[[ TEXT SECTION, beginning ]]

Keytruda breaks new ground in cervical cancer
MSD’s checkpoint inhibitor Keytruda has been cleared by the FDA for use in newly diagnosed cervical cancer patients with less severe disease, becoming the first anti-PD-1/PD-L1 immunotherapy for this patient group.
Keytruda (pembrolizumab) has been approved for use in combination with chemoradiotherapy (CRT) for patients with high-risk locally advanced cervical cancer; in other words, those with stage III to IVA disease, according to the FIGO scale.
Cervical cancer is on the decline in the US thanks to screening programmes and vaccination against human papillomavirus (HPV), one of the primary causes, but there are still around 14,000 new cases of invasive disease every year and more than 4,000 deaths.
The prognosis for women with locally advanced cervical cancer remains fairly poor, with a five-year survival rate of approximately 65%, with more than half of patients experiencing disease recurrence within two years.
The approval – Keytruda’s third in cervical cancer – rests on the results of the KEYNOTE-A18 trial reported last year, which showed that adding Keytruda to CRT in these patients extended the time to disease progression or death compared to CRT alone.
The 1,060-patient study (also known as ENGOT-cx11/GOG-3047) involved two cohorts of patients, one with stage III-IVA disease and another with smaller IB2-IIB tumours. There was a statistically significant improvement in progression-free survival (PFS) with Keytruda in the overall population, but analyses showed the benefit mainly stemmed from the III-IVA cohort, so the FDA has limited its approval to that group.
Keytruda is already approved by the FDA as a first-line therapy for PD-L1-positive metastatic cervical cancer in combination with chemo, with or without bevacizumab, and as a second-line therapy after patients with PD-L1-positive tumours have progressed despite chemo.
In Europe, meanwhile, Regeneron’s PD-1 inhibitor Libtayo (cemiplimab) is indicated as a second-line therapy for recurrent or advanced cervical cancer, regardless of PD-L1 expression status, but the drug’s filing in the US was withdrawn after the company was unable to agree with the FDA on post-marketing studies.
The new approval is Keytruda’s 39th in the US, underlining its pivotal position in the emergence of cancer immunotherapy that has driven sales of the drug to well over $20 billion a year. The drug is due to lose patent protection in 2028, however, so MSD (known as Merck & Co in the US) has been working to build its oncology pipeline to absorb the hit of lower-cost biosimilars reaching the market.
Recent bolt-on deals include its takeover of T-cell engager developer Harpoon Therapeutics for $680 million, announced at the JP Morgan Healthcare meeting last week, and an alliance with Daiichi Sankyo on antibody-drug conjugates for cancer that included a whopping $4 billion upfront payment and a top-line value of up to $22 billion.
Other deals that were announced or closed last year included a $10.8 billion buyout of immunological drug developer Prometheus Biosciences, a $1.35 billion takeover of Imago BioSciences and its portfolio of blood cancer candidates, and a $610 million takeover bid for neurodegenerative disease specialist Carraway Therapeutics.

[[ TEXT SECTION, end ]]

§ TASK ITEM
Quote the passage from the Keytruda cervical cancer article, starting with "In Europe, meanwhile, Regeneron’s" and going on through "on post-marketing studies.".

[[ RECORDS, beginning ]]

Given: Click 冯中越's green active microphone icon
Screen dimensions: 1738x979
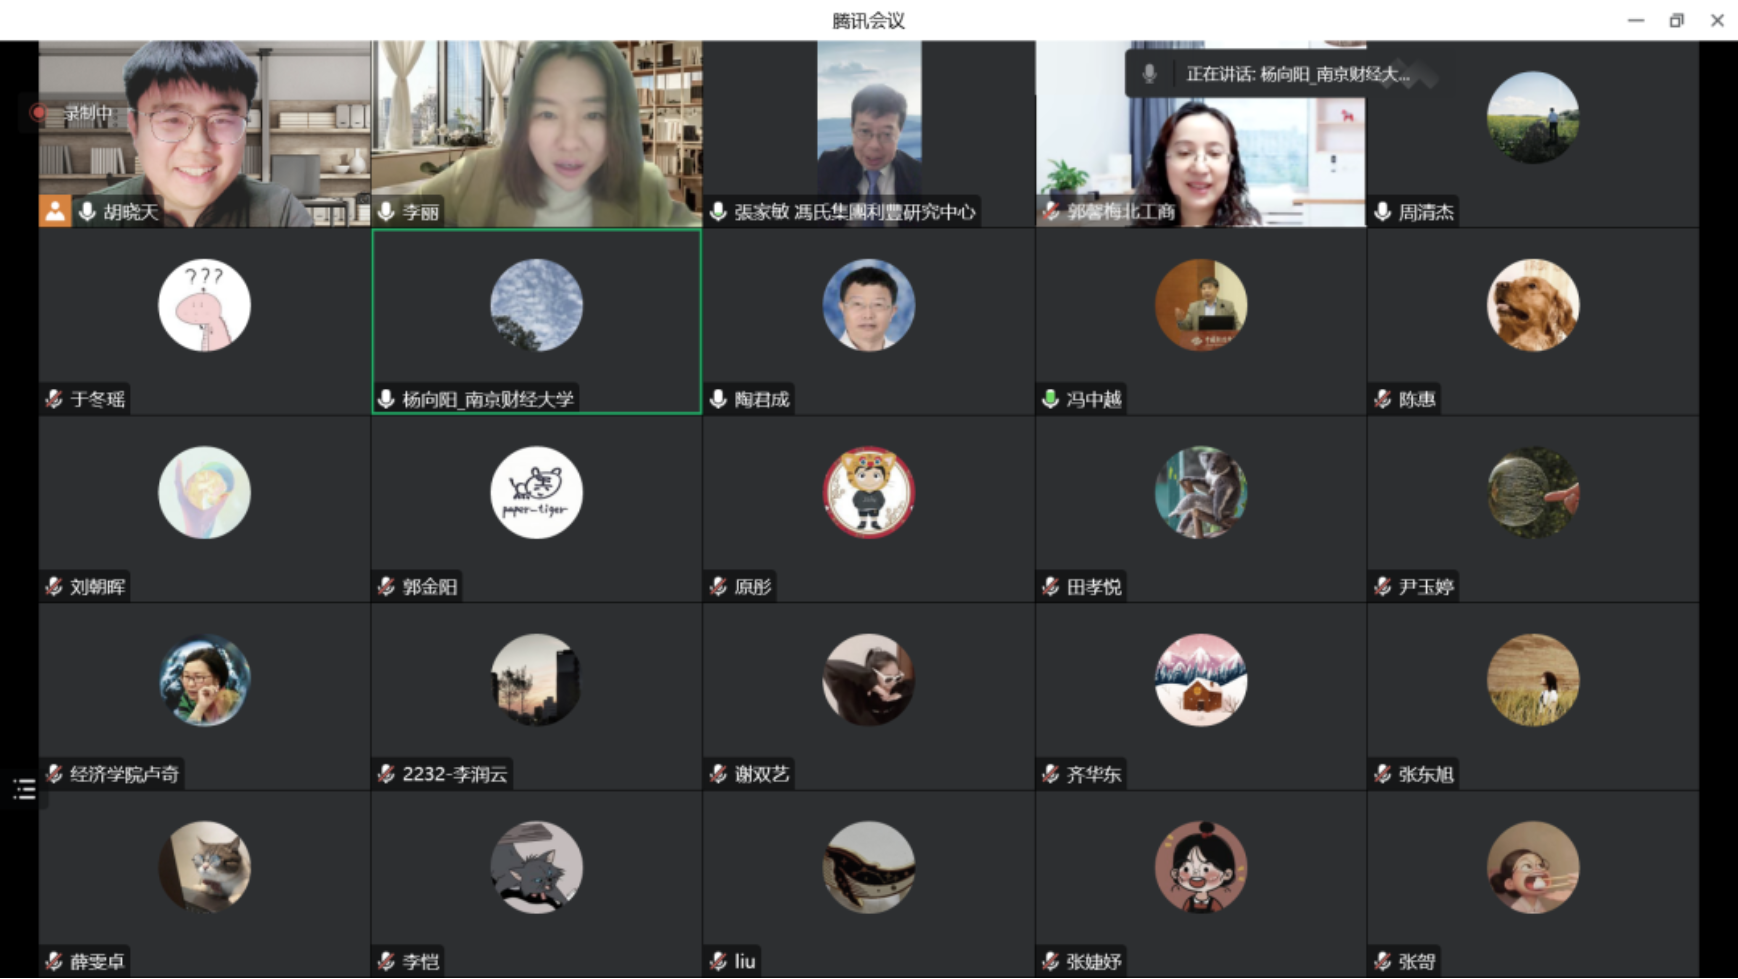Looking at the screenshot, I should pos(1050,399).
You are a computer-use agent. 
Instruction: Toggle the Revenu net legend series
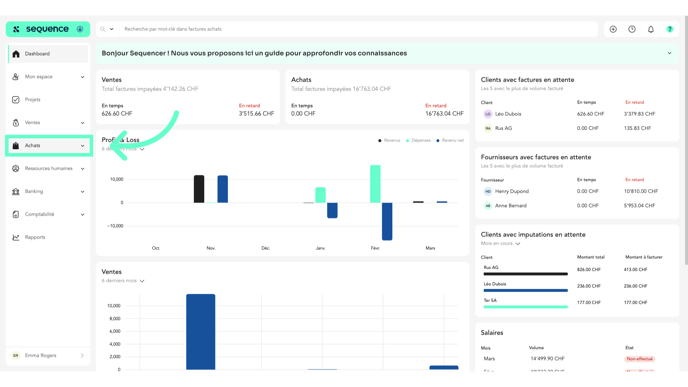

[[ RECORDS, end ]]

§ REPLY TO THE EXERCISE
In Europe, meanwhile, Regeneron’s PD-1 inhibitor Libtayo (cemiplimab) is indicated as a second-line therapy for recurrent or advanced cervical cancer, regardless of PD-L1 expression status, but the drug’s filing in the US was withdrawn after the company was unable to agree with the FDA on post-marketing studies.